Now Hickox says she wants to sue over the involuntary quarantine. Civil rights attorney Norman Siegel said he plans to file a federal suit challenging the broad order "within the next week."

According to the Wall Street Journal:

Ms. Hickox's mother, Karen Hickox, said in an interview that her daughter was being held in an isolation tent that has an air system and a portable toilet, but no shower. She said her daughter has been given hospital food by attendants dressed in full protective suits—the uniforms Ms. Hickox wore to treat sick patients on a five-week trip to Sierra Leone.

"There is no TV, no books, no magazines, nothing," said Karen Hickox, who lives in Rio Vista, Texas, a city roughly 40 miles south of Fort Worth. Her daughter called on Saturday morning in tears.

...

Doctors Without Borders said the tent wasn't heated and that Ms. Hickox was forced to wear uncomfortable paper scrubs.

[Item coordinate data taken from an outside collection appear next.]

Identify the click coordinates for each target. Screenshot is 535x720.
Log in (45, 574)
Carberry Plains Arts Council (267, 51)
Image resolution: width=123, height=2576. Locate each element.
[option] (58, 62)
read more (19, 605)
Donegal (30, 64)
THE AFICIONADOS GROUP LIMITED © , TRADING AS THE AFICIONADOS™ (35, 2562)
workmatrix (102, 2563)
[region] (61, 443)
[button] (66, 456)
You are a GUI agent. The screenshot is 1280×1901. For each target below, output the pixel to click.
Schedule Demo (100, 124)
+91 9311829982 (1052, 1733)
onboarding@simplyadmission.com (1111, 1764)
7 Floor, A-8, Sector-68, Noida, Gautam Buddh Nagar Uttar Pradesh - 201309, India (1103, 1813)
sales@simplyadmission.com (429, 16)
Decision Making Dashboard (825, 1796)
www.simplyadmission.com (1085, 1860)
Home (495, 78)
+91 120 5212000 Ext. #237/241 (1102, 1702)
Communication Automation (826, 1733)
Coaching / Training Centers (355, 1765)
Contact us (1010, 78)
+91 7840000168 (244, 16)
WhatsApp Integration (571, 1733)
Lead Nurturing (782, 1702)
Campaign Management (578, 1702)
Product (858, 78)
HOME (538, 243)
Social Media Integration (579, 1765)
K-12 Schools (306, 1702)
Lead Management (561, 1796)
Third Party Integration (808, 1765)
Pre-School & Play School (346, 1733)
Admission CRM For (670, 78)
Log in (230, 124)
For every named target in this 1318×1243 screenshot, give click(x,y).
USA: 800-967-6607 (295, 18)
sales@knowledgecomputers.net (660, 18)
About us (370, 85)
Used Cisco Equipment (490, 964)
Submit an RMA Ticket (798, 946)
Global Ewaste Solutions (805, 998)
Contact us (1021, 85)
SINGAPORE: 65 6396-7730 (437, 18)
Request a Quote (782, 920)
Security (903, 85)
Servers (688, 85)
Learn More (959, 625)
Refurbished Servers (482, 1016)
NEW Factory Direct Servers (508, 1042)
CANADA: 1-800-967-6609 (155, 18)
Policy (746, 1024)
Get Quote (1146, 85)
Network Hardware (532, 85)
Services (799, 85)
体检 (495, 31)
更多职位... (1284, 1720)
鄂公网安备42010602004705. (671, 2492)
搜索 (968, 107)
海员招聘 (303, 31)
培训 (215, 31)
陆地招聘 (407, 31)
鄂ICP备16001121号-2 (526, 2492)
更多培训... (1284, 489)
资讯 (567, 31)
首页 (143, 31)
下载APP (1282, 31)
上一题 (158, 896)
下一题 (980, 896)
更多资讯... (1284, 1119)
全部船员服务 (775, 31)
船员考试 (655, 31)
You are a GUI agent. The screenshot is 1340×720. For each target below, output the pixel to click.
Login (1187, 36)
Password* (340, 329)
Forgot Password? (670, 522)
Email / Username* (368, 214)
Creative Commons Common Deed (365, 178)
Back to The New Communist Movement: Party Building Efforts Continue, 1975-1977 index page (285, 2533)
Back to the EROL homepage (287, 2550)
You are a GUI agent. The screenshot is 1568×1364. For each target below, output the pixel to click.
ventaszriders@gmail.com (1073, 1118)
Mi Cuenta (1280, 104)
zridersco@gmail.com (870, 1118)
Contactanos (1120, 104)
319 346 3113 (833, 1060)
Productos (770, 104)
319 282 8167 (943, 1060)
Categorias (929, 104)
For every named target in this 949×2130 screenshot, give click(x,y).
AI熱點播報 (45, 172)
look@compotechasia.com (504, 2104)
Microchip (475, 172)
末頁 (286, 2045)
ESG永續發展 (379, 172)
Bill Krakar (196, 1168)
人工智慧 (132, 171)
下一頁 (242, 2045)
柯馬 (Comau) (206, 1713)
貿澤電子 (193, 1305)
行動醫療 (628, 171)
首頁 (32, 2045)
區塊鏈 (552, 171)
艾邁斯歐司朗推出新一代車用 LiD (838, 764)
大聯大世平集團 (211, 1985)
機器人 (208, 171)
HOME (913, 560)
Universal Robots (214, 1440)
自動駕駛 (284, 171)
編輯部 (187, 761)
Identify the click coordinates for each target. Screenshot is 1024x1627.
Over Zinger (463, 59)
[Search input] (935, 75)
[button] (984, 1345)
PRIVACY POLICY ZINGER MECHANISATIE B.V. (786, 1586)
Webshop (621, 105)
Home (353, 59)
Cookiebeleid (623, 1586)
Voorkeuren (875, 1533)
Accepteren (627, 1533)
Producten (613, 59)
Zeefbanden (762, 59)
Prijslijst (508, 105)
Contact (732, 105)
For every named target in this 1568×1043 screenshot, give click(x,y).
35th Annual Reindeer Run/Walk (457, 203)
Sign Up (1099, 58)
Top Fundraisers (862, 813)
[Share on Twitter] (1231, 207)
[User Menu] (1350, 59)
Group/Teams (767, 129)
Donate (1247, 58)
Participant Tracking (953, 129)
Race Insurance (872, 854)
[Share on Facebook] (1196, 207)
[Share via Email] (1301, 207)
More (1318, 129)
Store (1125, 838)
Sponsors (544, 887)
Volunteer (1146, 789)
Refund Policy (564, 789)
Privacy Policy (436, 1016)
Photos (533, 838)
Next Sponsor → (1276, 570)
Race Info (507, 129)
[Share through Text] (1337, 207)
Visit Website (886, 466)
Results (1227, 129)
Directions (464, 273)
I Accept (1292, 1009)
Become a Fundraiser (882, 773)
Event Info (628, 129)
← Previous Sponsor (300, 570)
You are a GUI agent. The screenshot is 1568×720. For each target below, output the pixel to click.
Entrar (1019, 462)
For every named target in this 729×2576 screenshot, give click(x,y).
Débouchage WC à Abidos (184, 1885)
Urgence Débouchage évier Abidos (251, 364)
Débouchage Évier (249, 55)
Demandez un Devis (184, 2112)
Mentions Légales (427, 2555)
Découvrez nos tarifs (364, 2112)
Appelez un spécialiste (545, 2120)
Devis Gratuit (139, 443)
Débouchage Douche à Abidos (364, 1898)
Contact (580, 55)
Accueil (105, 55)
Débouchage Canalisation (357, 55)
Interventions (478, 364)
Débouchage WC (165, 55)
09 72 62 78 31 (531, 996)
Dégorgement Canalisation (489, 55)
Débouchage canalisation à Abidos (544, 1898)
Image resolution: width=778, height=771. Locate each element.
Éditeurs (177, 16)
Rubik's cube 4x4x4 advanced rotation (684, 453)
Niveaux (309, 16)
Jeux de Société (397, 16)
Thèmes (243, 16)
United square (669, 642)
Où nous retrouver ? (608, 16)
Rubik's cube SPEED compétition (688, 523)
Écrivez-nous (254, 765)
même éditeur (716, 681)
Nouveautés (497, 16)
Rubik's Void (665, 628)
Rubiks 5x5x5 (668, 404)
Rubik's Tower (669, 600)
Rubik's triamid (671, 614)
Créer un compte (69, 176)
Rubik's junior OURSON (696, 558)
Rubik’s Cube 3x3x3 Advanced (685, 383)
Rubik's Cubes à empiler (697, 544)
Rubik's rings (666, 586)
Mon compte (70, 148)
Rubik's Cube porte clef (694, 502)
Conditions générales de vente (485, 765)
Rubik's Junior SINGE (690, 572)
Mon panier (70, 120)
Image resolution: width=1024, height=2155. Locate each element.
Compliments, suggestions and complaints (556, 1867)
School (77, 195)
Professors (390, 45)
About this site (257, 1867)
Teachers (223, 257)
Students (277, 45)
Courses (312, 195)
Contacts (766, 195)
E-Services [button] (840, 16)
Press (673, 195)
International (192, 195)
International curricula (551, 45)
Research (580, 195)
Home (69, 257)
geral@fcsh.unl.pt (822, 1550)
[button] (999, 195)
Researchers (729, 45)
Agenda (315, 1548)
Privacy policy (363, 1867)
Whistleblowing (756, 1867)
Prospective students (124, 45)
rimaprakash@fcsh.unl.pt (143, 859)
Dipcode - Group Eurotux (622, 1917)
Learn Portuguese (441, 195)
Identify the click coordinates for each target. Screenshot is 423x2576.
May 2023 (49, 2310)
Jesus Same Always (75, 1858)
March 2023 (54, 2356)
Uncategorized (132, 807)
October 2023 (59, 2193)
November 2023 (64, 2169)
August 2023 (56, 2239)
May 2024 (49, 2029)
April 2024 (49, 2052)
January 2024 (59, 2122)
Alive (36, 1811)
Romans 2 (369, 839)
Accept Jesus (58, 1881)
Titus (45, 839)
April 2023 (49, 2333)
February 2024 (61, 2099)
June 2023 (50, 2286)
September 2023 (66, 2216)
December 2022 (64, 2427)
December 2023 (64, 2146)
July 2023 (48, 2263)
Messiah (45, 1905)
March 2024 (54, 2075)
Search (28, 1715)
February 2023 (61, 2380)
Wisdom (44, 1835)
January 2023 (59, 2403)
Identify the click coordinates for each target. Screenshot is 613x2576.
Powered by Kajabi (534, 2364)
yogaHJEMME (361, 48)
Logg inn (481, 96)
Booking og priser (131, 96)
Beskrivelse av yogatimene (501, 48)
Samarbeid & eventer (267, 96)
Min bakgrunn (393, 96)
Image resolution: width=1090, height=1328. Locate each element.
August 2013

The organization said she hasn't been informed about what comes next and has been issued an order of quarantine that doesn't indicate how long she will remain in isolation.

Officials told the Journal she's there for 21 days "and may undergo further testing." Hospital employees told the paper Hickox has her cell phone and reading material and has requested and received takeout food.

New York governor Andrew Cuomo announced Sunday that he had revised the state's quarantine policy to allow health care workers to be monitored in their homes. New Jersey governor Chris Christie said he had no plans to change the quarantine requirement.